所给文章:
你为了帮助别人把作品改好,不知道花费了多少宝贵的心血。这些作品的作者,有的是你的朋友,更多的是你素不相识的人。比如,山东的作家郭澄清,你为了帮助他把一百多万字的长篇小说《大刀记》(上、中、下三卷)改好,你一遍又一遍地看稿子,一遍又一遍地提意见,让他一遍又一遍地修改;一遍不满意,两遍;两遍不满意,三遍……还有,四川王群生的长诗和长篇小说,也不知你为其花费了多少时间和精力……然而,对你自己的作品,却总也顾不上写,顾不上改。你的第一部长诗《核桃坡》,用了多年的业余时间写出后,一直因为没有时间修改,而你对自己的作品又要求极严,不修改得自己完全满意了,是绝不肯轻易出手的。就这样,拖了好长时间,才得以面世。《核桃坡》出版后,受到广大读者和评论界的高度评价。被公认为是我国最优秀的长诗之一。广大读者和朋友们,都殷切地期待着你把长诗的第二部写出来。其实,你的第二部长诗《长歌行》,是早已构思好了的。然而,却又是一直顾不上写。我曾几次劝你,让你请上几个月的假,把《长歌行》写出来。我对你说:“你要知道,广大读者都在期待着读到你的长诗第二部。你工作是为党做贡献;写出你自己的作品,满足广大读者的需求,同样是在为党做贡献。”而你总是说:“老弟,其实这我自己也知道。可是,当下手头的工作实在多,有好多别人的稿子急等着看,急等着发稿,我自己的东西实在是顾不上写。等再过一段时间,能抽出工夫来的时候,我就着手写。”就这样,还是一拖再拖。又拖了好长时间,你始终也没有请创作假,还是用业余时间,把长诗的第二部《长歌行》写了出来。这首长诗,又是受到广大读者和评论界的高度评价(高占祥同志以《诗海明珠》为题,写了六七万字的评论文章,对你的两部长诗,予以高度赞赏)。于是,朋友们又催着你赶紧写第三部(我和学鳌,就曾催促你多次)。其实,第三部的内容,甚至其中的一些诗句,你也是已经构思好了的,可以说是已经胸有成竹。但还是因为你只顾工作,抽不出时间写自己的东西,直到你与世长辞,也没有把你的第三部长诗写出来。这不但是你自己的损失,也是中国文学的损失。因为,我可以肯定地说,你的第三部长诗,也会像你的前两部长诗一样精彩,会是中国长诗中的一部杰作。这部杰作,就因为你的“公而忘私”,因为你只顾“为他人做嫁”,而未能出世,并且永远也不可能在读者面前出现了。
后来,你离开了人民文学出版社,到文化部新组建的文化艺术出版社去主持工作。你仍然是那么忙,仍然是只顾为别人做嫁,而顾不上写自己想写的东西。你的第三部长诗,就是在这样的情况下流产了的。

工作说明:
请续写上面这篇追念一位为他人改稿而顾不上写自己长诗的编辑的文章，从文章最后一句之后接着写下去。

所给资料:

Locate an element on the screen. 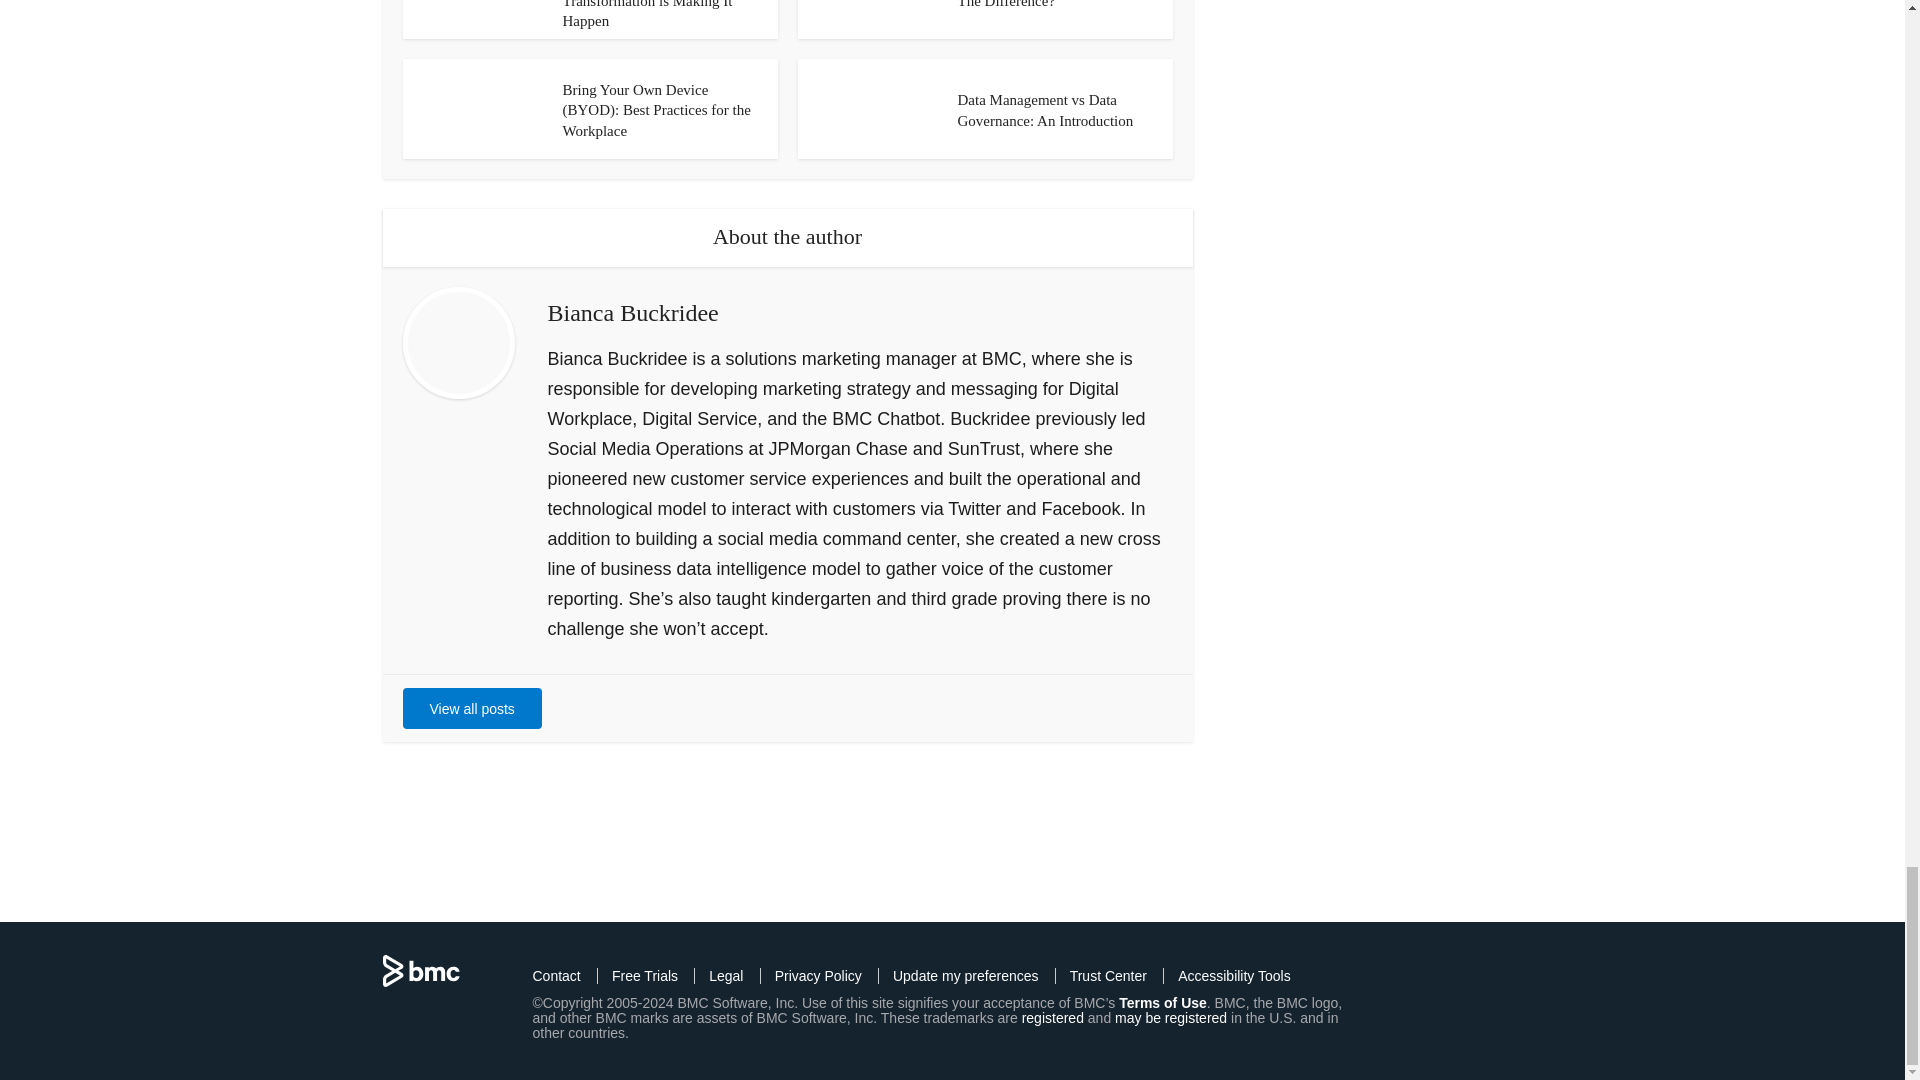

结果:
你总是以自己善良的心去看待别人。在你的眼里,似乎这世界上就没有品质不好的人(只有那些你亲身受过其害的人,你才知道这人品质不好)。记得你已经是在文化艺术出版社主持工作,有一天,在你的家里,我碰到,你的一个副手(此人是你从外地把他调来,提拔为你的副手的),跟你谈话。那人说起话来,虚张声势,夸夸其谈,华而不实,对你说了许多在我看来并不是实事求是的恭维的话。那人走后,我对你说,我看这人有点靠不住。你却解释说,他这人,性格就是这样,让人看来有点华而不实,人品还是不错的。后来,当你离休之后,你手里再也没有权了,此人掌握了出版社的大权,立刻就脸色大变,不但对你不再尊重,并且在许多事情上,对你百般刁难。这时,你才对学鳌感叹地说:“还是杨老弟看人看得准。我以前可没有想到此人会是这样的一个人!”
你总是一心投在工作上,并且一心为公。对朋友,你的心是非常真诚的,情深意挚的;然而,对好朋友,你却从来并不额外照顾。在你主持文化艺术出版社的工作之后,我曾把一部寓言诗稿《蜗牛的奖杯》交给你;学鳌也把他的一部《李学鳌诗选》交给了你。你虽然认为两部稿子都是不错的;但你总是考虑到出版社的经济效益,一直把我和学鳌的稿子压在你那里,始终没有出版(正如你后来给我的信上所说,当时要出版这两部书稿,对你来说,是举手之劳)。以至到你从主持工作的岗位上退下来之后,于1986年7月2日,怀着沉重的心情,给我写了如下的信:
杨老弟:
最近我在家里处理积稿。此类事,在我来说几十年都没断过。有的有了“婆家”,有的没有“婆家”,总之是日夜川流不息,因此从没有异乎寻常的感觉,可以说惯了。唯有这次却大不相同。翻开稿子或提起笔来,就产生起永别的感觉。心中不由得涌起欠债的潮头!想到老弟,我更觉得如此!近几年来,虽说是一社之长,对我弟毫无支持,未尽举手之劳!在当时,出于内部初创,举步艰难,后来又遇到出版界特殊的共同困难,总把希望寄托到明天,可是岁月不饶人,不知道自己竟老了。现在,回头一想,真是欠下很多永远难还的债!我弟《蜗牛的奖杯》,在我不安中、期待中压了好几年,现在我说什么理由都是多余的,我弟在此件事上也不必原谅我,我欠的是我认为是我老弟的债,如同学鳌,兄弟之间,欠就欠了。今日将稿件寄给你!债,我只能存在心底,永远不还了!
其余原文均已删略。